Otro elemento introducido por la película para entender mejor la relación entre Nick y Meg es la presencia de un tercer personaje, Morgan (Jeff Goldblum). Se trata de un excompañero de universidad de Nick, quien se encuentra de forma casual con la pareja en la calle. Morgan iba un año más atrás que Nick, por lo que se formó entre ambos una relación de guía y discípulo. Sin embargo, con el pasar de los años los caminos de ambos se fueron separando, y fue Morgan quien aparentemente alcanzó el éxito a través de sus libros. El encuentro de Nick con este viejo amigo sirve para recordarle las oportunidades que no pudo aprovechar durante su juventud, pero también refuerza el amor que siente por su esposa. Demuestra que algunas de las decisiones que se toman en la vida no obedecen a razones como el dinero o la vanidad, sino que a principios más profundos.

La dinámica mostrada entre Nick y Meg no sería lo mismo sin las actuaciones de Jim Broadbent y Lindsay Duncan.
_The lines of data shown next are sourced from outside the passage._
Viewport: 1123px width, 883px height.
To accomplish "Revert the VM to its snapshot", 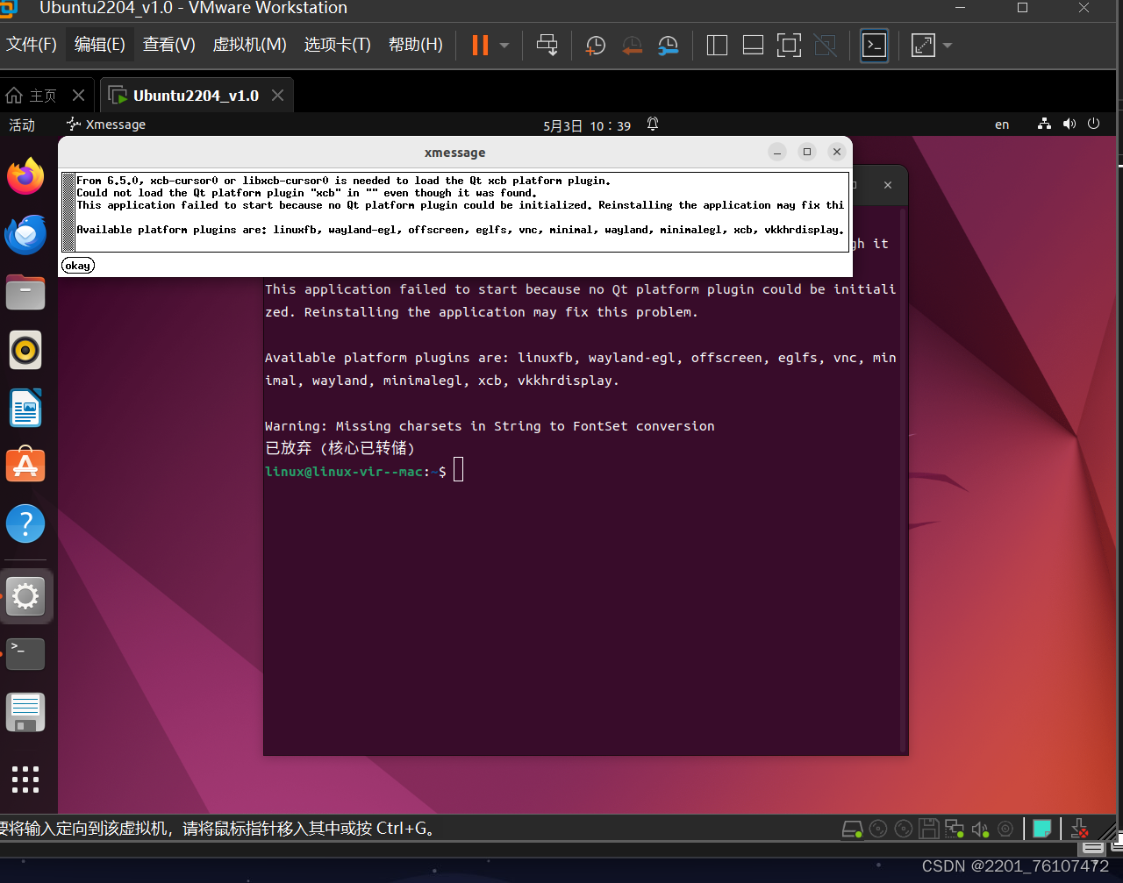I will coord(632,46).
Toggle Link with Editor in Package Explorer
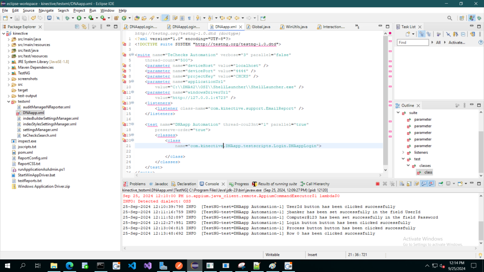 (84, 27)
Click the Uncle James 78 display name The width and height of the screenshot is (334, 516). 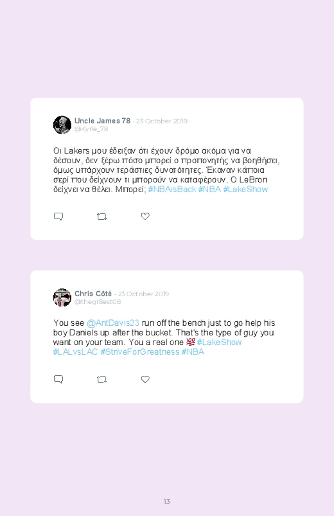(102, 121)
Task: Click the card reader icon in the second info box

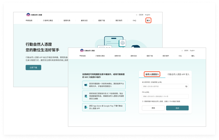Action: click(86, 96)
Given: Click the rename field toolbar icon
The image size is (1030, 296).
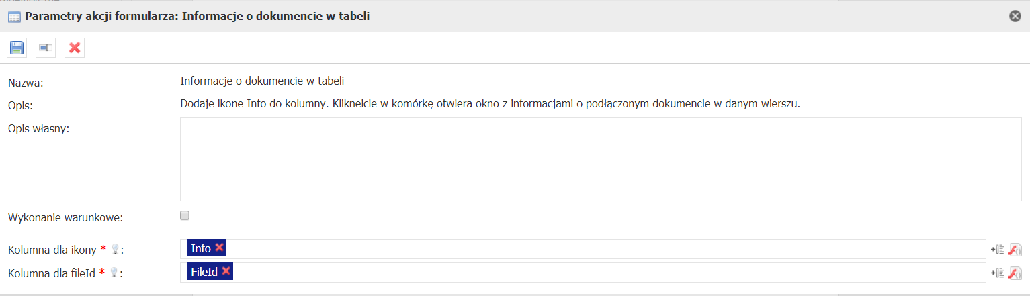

La cinta comprende que su punto fuerte son sus actores, así que les otorga el espacio suficiente para crear unos personajes creíbles. Uno siente que esta pareja lleva treinta años casada. Jeff Goldblum, por su parte, otorga una presencia que le inyecta energía al relato.

Sin caer en reduccionismos burdos, Le Week-End nos enseña que las relaciones de pareja están lejos de ser algo fácil. Un matrimonio, sobre todo uno que abarca tantos años como el mostrado en la película, está compuesto por momentos agridulces, complejos. La mejor manera de saber si una relación resistirá el paso del tiempo es sometiéndola a situaciones difíciles.